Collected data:
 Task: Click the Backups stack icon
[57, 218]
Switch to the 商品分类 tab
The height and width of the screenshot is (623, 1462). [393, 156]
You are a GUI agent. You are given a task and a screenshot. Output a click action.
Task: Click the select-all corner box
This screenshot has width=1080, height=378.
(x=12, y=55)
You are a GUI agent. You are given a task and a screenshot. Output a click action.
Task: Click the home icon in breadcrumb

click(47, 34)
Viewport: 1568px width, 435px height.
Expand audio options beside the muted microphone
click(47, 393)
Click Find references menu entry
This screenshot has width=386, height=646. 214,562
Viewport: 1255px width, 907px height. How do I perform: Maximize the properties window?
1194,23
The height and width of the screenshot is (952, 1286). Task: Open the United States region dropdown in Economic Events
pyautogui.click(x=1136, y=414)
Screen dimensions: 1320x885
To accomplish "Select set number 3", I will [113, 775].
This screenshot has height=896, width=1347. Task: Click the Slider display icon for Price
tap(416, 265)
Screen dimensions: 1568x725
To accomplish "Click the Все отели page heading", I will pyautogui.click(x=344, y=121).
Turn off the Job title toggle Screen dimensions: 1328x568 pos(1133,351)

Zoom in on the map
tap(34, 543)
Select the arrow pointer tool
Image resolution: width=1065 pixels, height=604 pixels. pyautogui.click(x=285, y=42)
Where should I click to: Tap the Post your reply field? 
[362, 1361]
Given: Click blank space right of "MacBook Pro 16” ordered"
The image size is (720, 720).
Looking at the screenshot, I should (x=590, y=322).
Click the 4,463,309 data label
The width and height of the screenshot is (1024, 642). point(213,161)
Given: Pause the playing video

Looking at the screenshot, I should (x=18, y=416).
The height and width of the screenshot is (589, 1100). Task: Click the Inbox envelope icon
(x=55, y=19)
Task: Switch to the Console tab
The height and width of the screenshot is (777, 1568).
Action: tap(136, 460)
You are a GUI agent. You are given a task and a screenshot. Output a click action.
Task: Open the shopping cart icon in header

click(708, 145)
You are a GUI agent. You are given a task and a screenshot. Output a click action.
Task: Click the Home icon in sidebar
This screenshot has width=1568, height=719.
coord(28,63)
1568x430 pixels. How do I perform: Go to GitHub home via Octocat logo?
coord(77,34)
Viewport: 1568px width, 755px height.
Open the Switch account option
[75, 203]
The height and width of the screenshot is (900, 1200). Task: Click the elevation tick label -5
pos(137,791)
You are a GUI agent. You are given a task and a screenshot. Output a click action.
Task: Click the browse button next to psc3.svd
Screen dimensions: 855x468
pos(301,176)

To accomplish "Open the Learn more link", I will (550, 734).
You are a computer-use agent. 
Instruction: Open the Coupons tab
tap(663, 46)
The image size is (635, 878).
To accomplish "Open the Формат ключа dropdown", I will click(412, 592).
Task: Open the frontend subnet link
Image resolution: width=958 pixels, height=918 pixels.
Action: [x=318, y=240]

## What is expected:
Tally the lines of the entries above that hold the word "will"; the number is the whole answer.

## Response box:
4